Ubuntu wins in terms of package manager. The default Synaptic is without a doubt the best package manager out there. The Fedora option is slow and clunky by comparison. Adding support for mp3 and similar codecs is more difficult in Fedora too. Unlike Ubuntu it doesn’t give you the option, you have to find and install them yourself. Fortunately the forums and other sites have all you need. The Fedora8 Tips and Tricks site was very useful for this and similar issues.

I have been using both KDE and Gnome and now seem to have settled on KDE. This is probably not surprising as many of my default applications are KDE ones. Krusader and digiKam are good examples. They work well under Gnome so it probably shows I prefer the KDE way of doing things.

So is that the end of Ubuntu for me? Well no as I have installed Gutsy as a test system and intend to install KDE 4 on it and give that a try. Wonder where that will lead?

Putting On the Fedora

As I have been having a few problems with Ubuntu on my desktop and I had read some good reports on Fedora 8 I decided to install a test copy. I used Fedora for a while some time ago, FC3 if I remember right and although I liked it it had some stability issues and it soon was replaced.

What problems do I have with Ubuntu? I have purchased a Canon lide25 scanner and there is a known problem with it under Ubuntu but there are work arounds in the forums. Also I never solved the USB sound problem. While it works under Rhythmnbox it doesn’t in Firefox and other programs. The OpenOffice Base problem mentioned a few days ago seems to be only in version 2.2 under Ubuntu. I have Feisty but none of these appear to have been fixed under Gutsy.

So I have installed a test Fedora on the same computer with Ubuntu (and XP). Here are a few first impressions.

I like Anaconda,the install program, as it gives me options for what will be installed. I can select to install only those things I need and not everything. This is how install programs should be. Why should someone else who doesn’t know what I want to use the system for select the programs I will have? The installation proceeded without any problems and it finished with an initial boot of the system and final configuration which included creating a user login.

It had recognised most of my hardware without problems. The display adapter and monitor were correctly set up and at the proper resolution. The desktop effects work as they do under Ubuntu. Both my scanners were available and working. Only one printer was detected, an old Epson inkjet which connects to the parallel port needed to be set up manually but only to the extent of making it autodetect then it was fine. The internet connection (not wireless) worked. So far so good.
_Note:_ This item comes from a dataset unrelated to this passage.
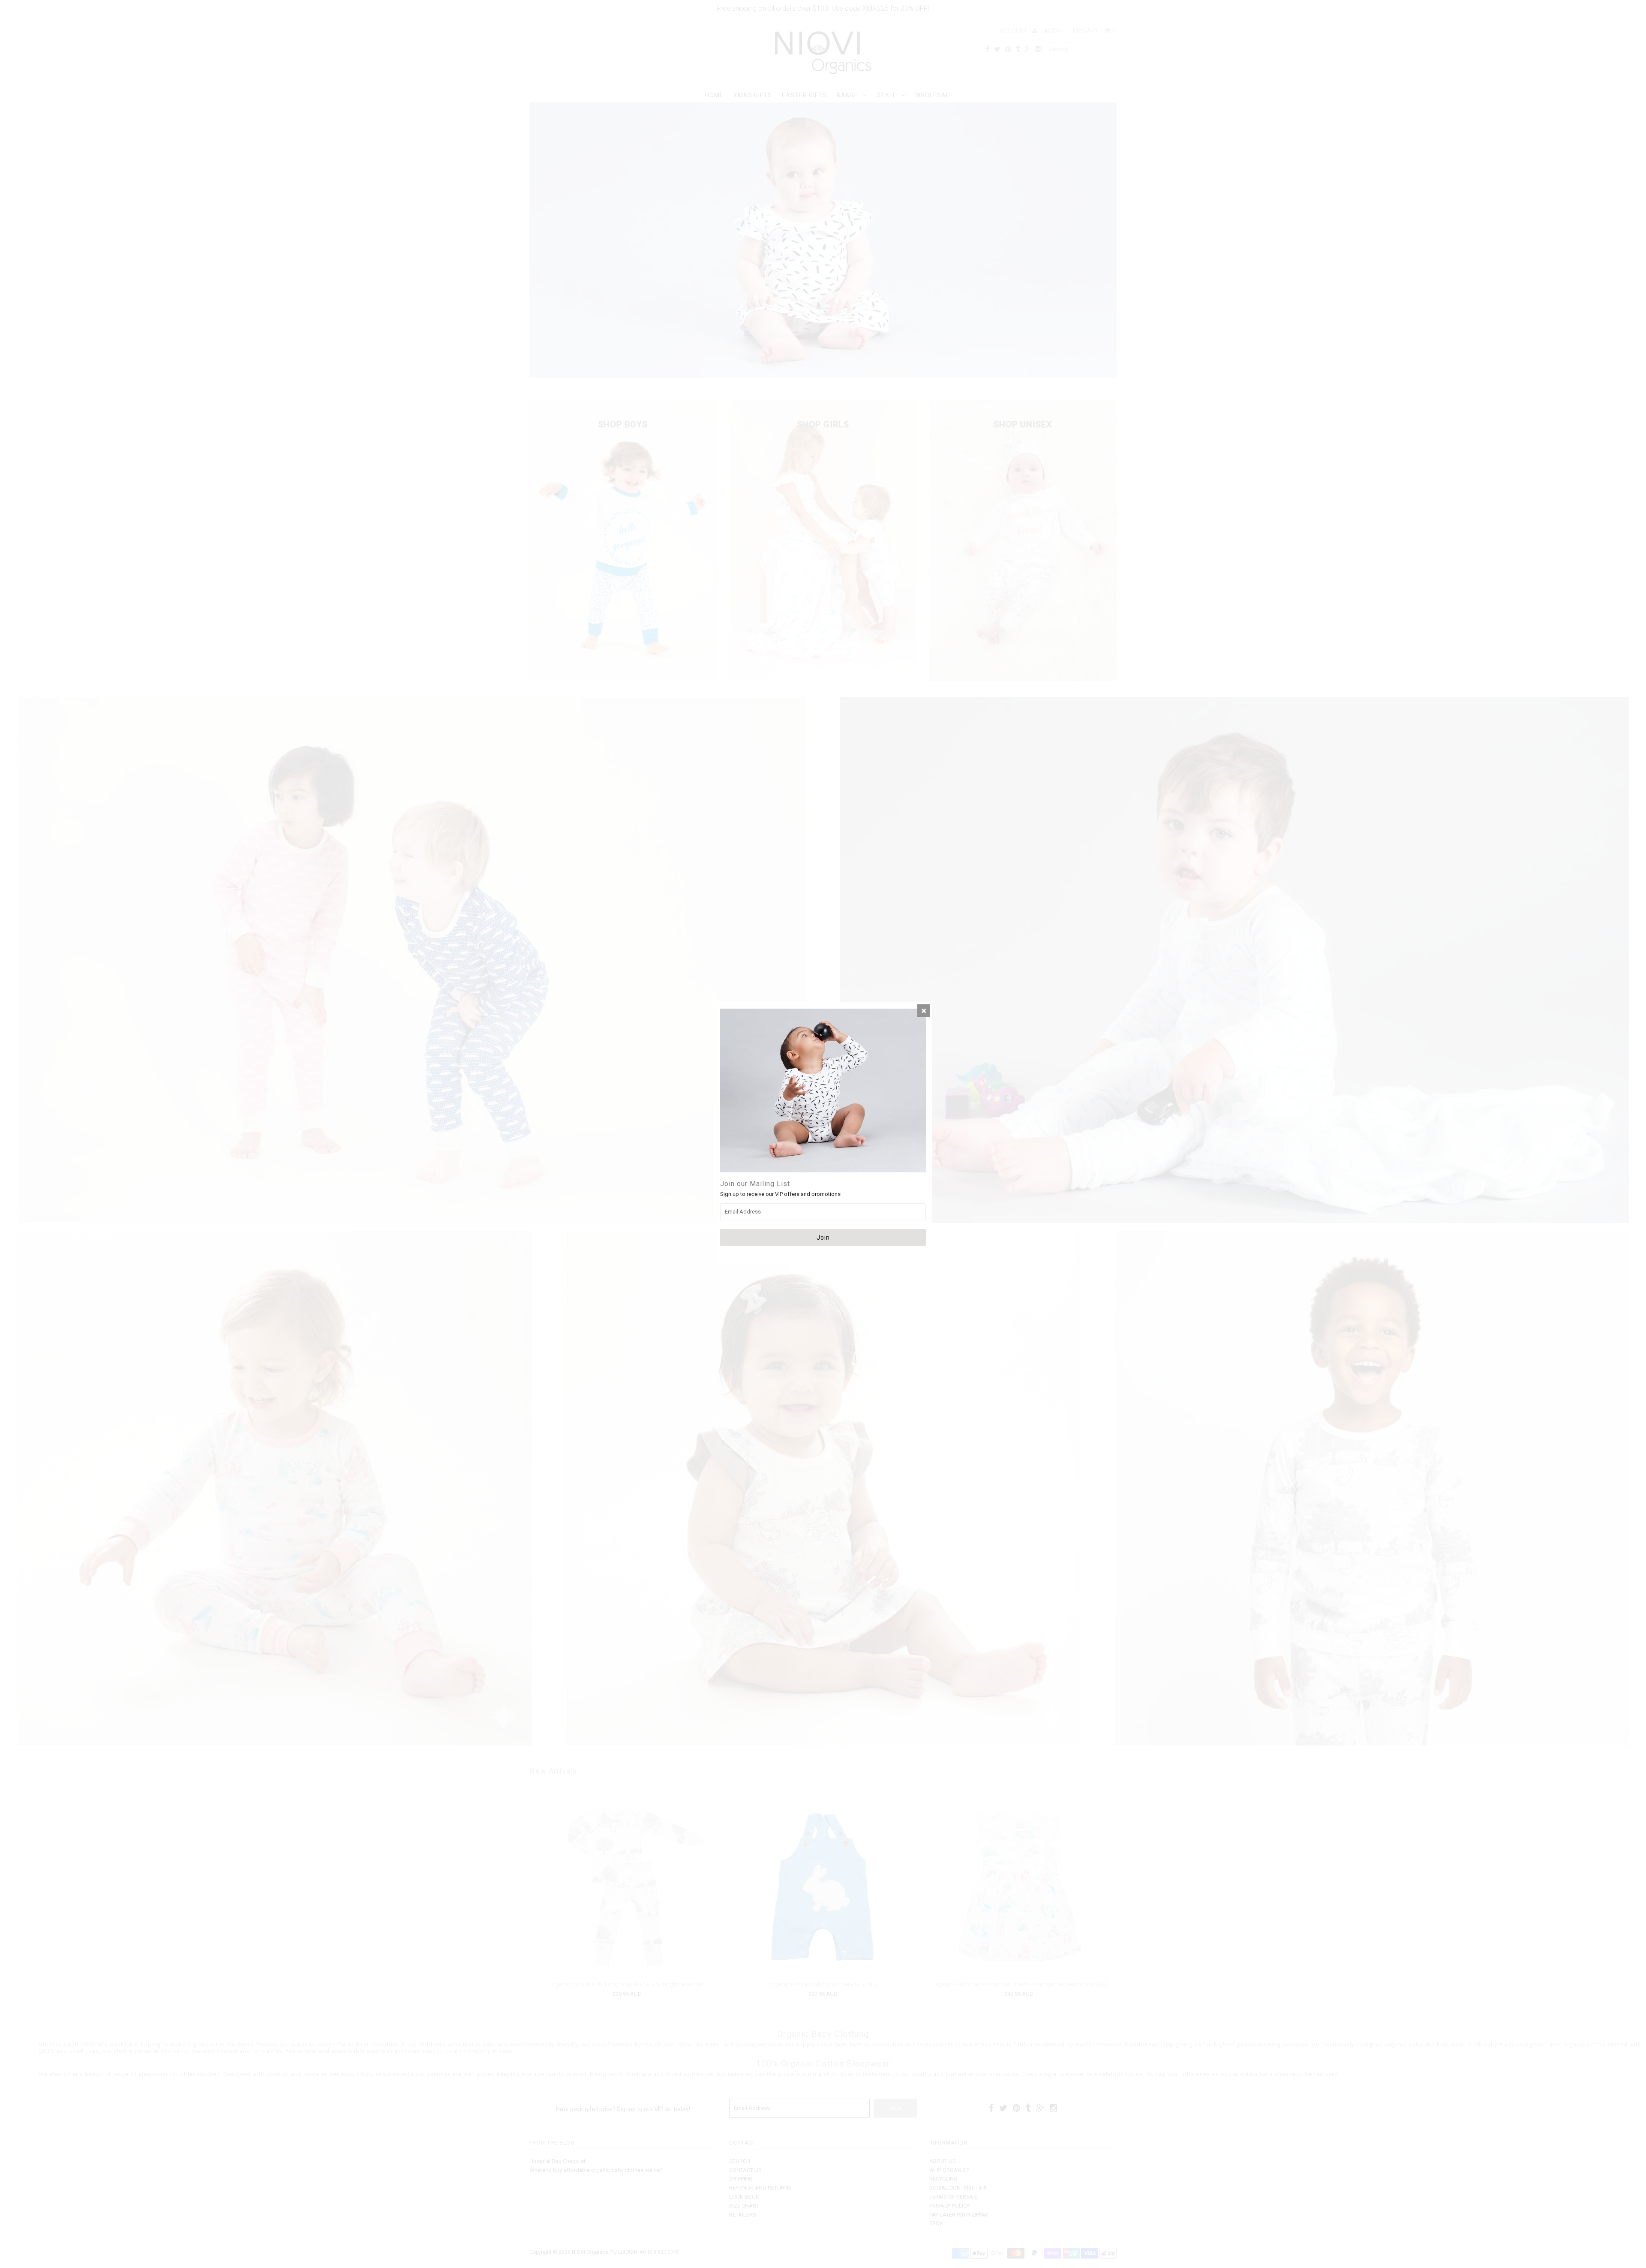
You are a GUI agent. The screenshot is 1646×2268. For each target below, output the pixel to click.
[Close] (923, 1010)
To be fair it wasn’t perfect. Although it added XP to Grub the Ubuntu installation, which is on a second hard drive, was not included. I had to edit the menu.lst file. It then was accessible without problems. This was probably the most serious problem as Ubuntu is still my main system.

Another problem was during boot it was looking for ata3 and ata4 and would retry a number of times before failing. Once it was past there it ran fine. We will get back to that one.
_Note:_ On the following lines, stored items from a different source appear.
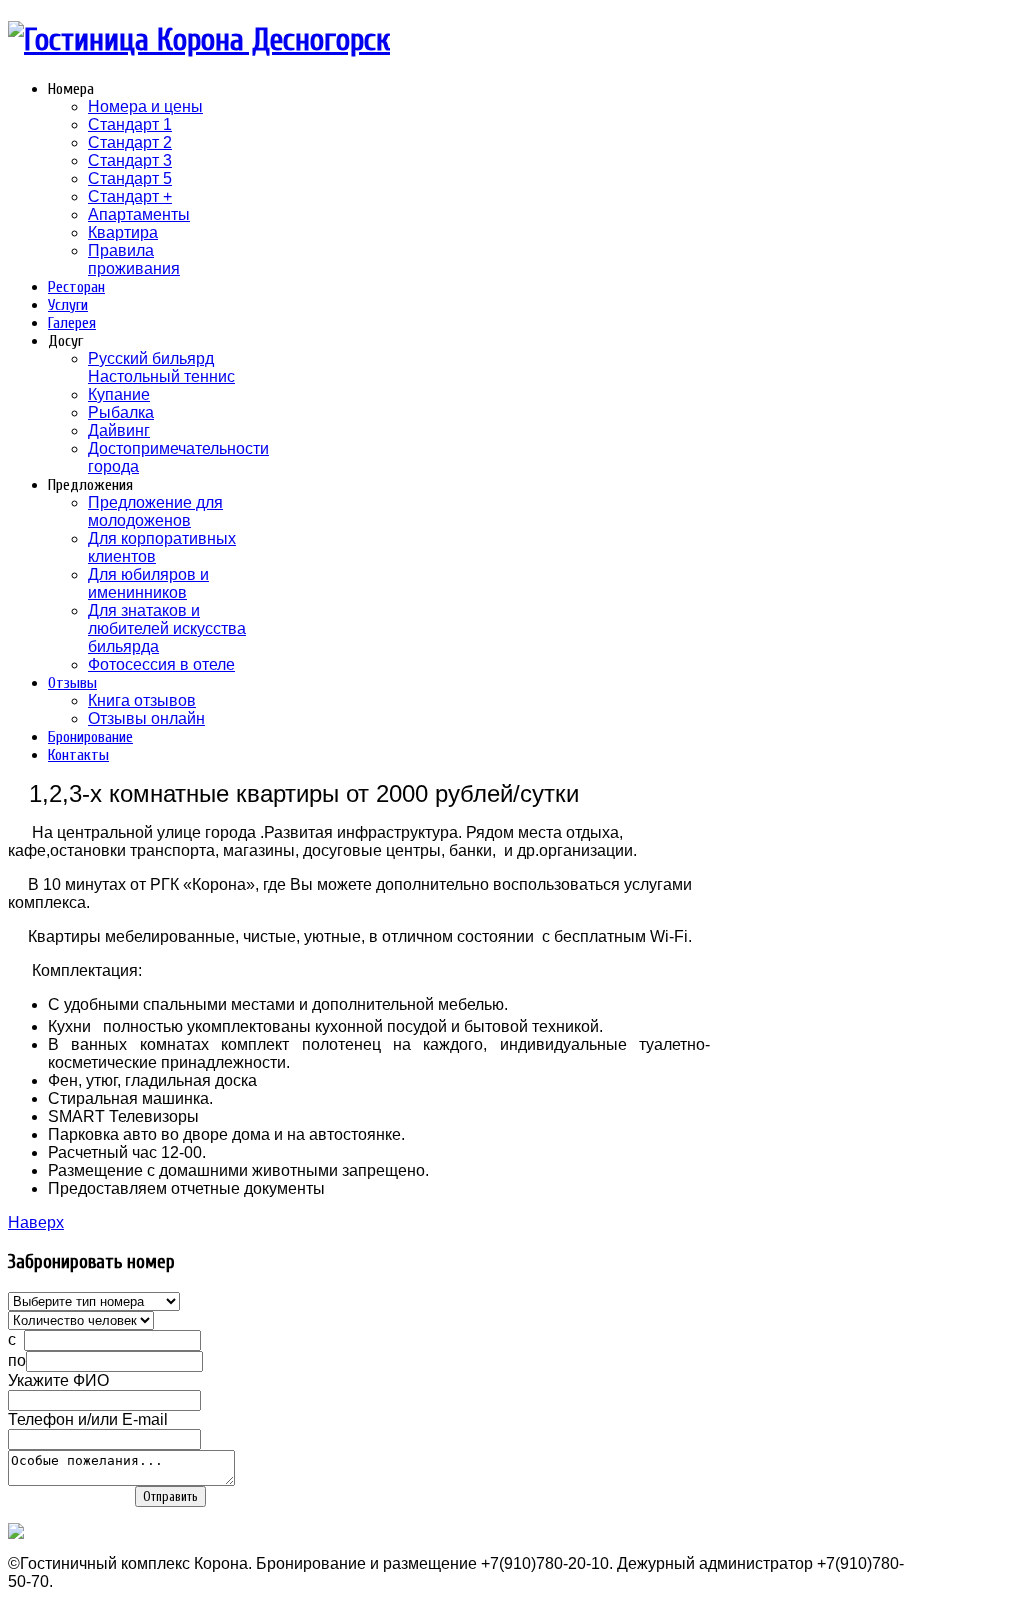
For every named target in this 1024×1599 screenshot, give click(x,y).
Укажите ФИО (58, 1380)
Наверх (36, 1222)
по (17, 1360)
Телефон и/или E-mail (88, 1419)
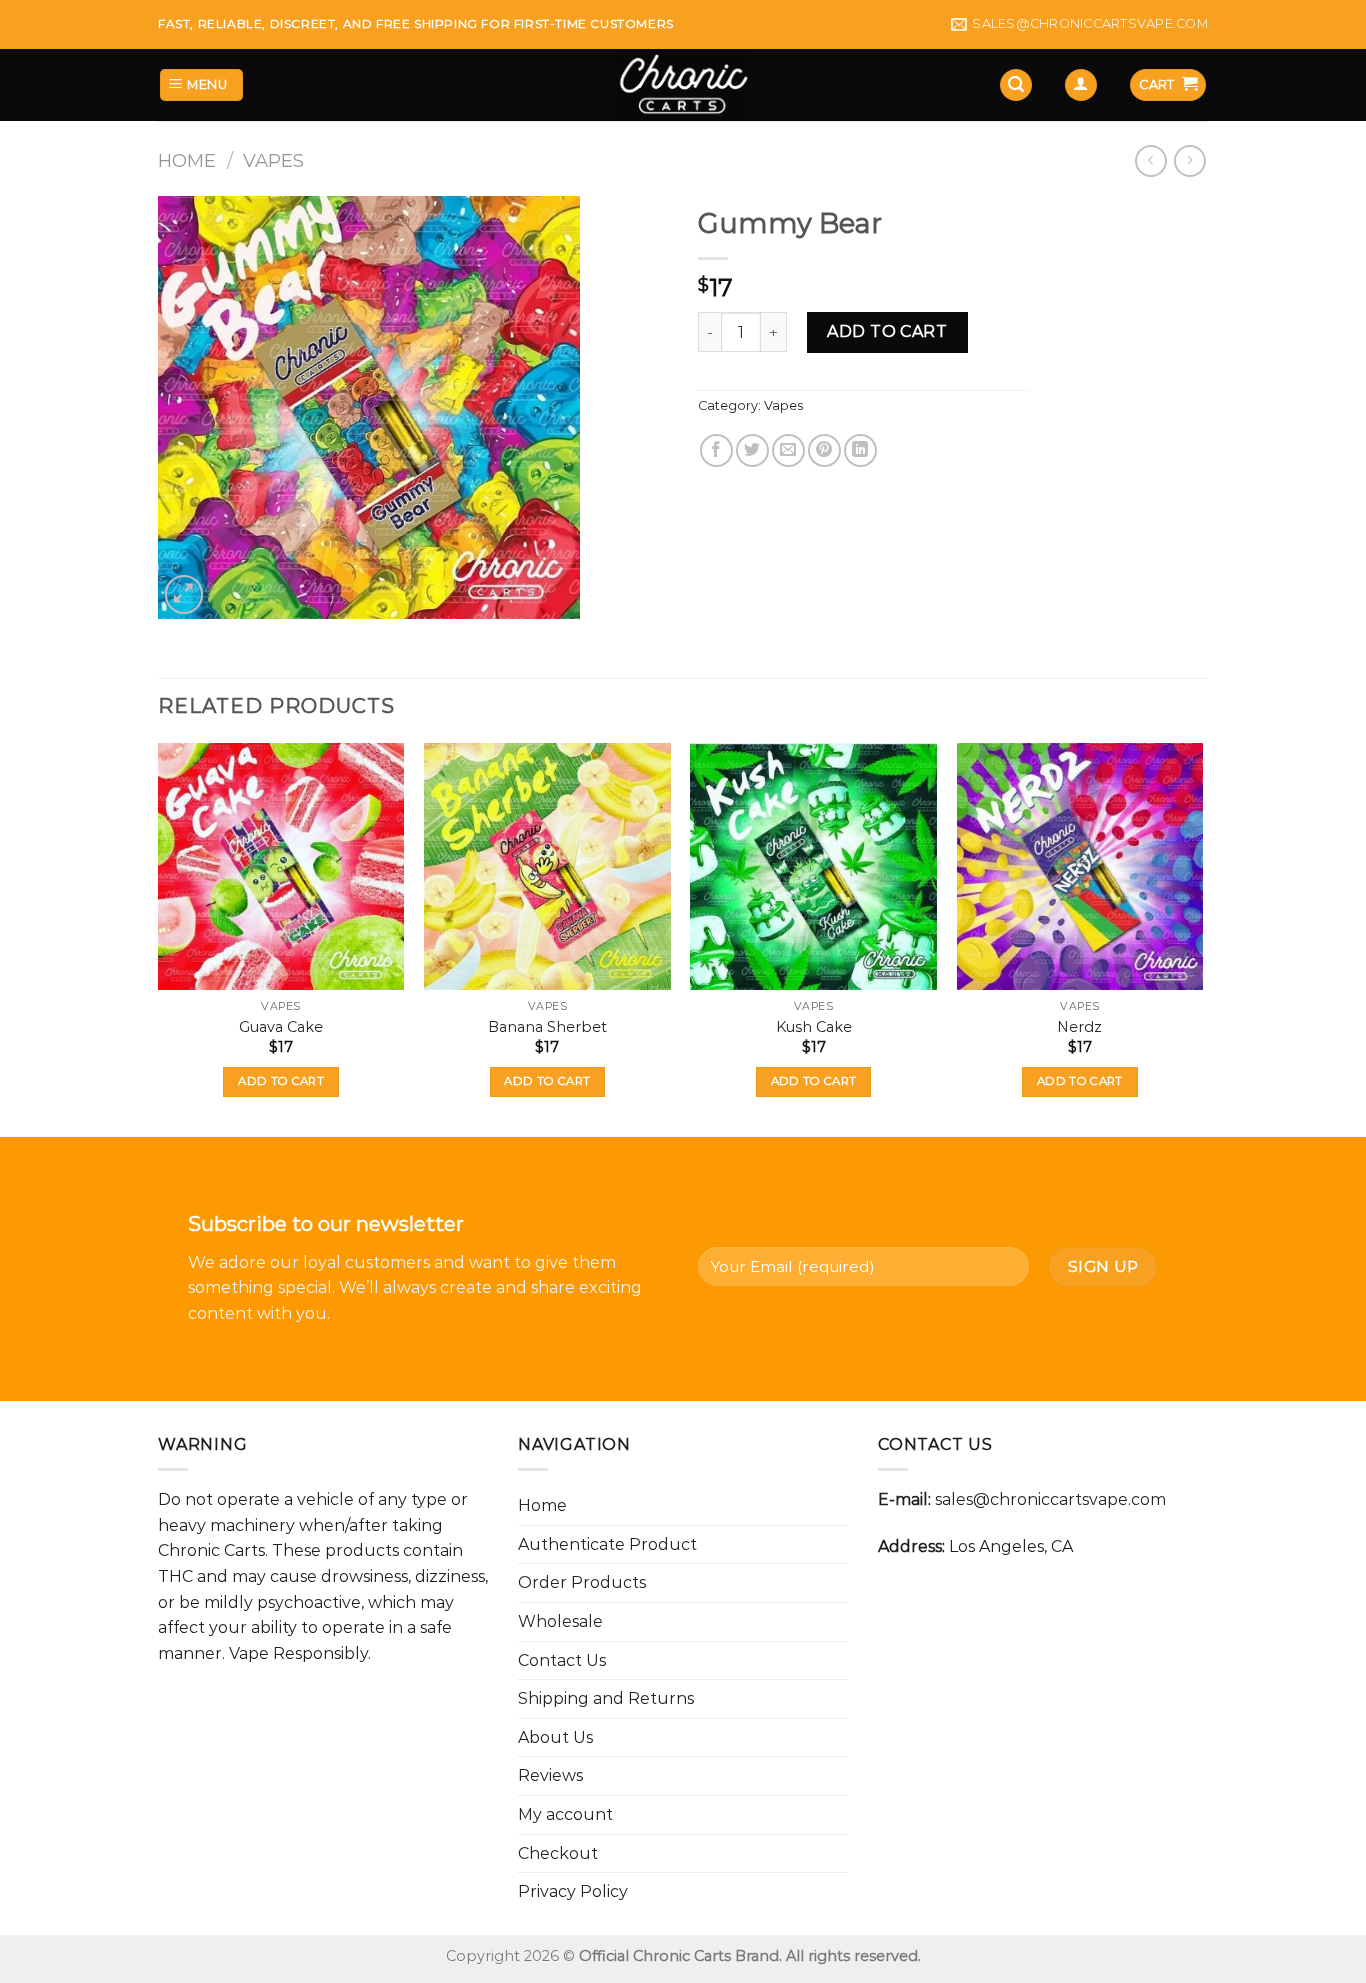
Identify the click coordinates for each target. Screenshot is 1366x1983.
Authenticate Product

OpenOffice Base was not part of the original installation for some reason. I added it and it didn’t have the problem I experienced with Ubuntu. I was able to create a new table and form easily.

The USB sound card appears to work everywhere as it should.

The update manager reported there were a large number of updates available and I wasn’t going to install them. This is only a test system and either way it will be removed after a short time. If I like it it will be installed as my main system. If not it will just be gone. However the update included a new kernal and the forums reported that fixed the boot problems (see we did get back to it!). So I installed the updates and a couple of hours later I had a working system that booted without problems.

So where to now? I will use it for a while and try out all the things I regularly do and see how it goes. So far I am impressed but we will see how it is after being used for a few days. I will report back.

Fedora 8 runs well and everything appears to work and without the fixes I had to do under Ubuntu and isn’t that how it should be?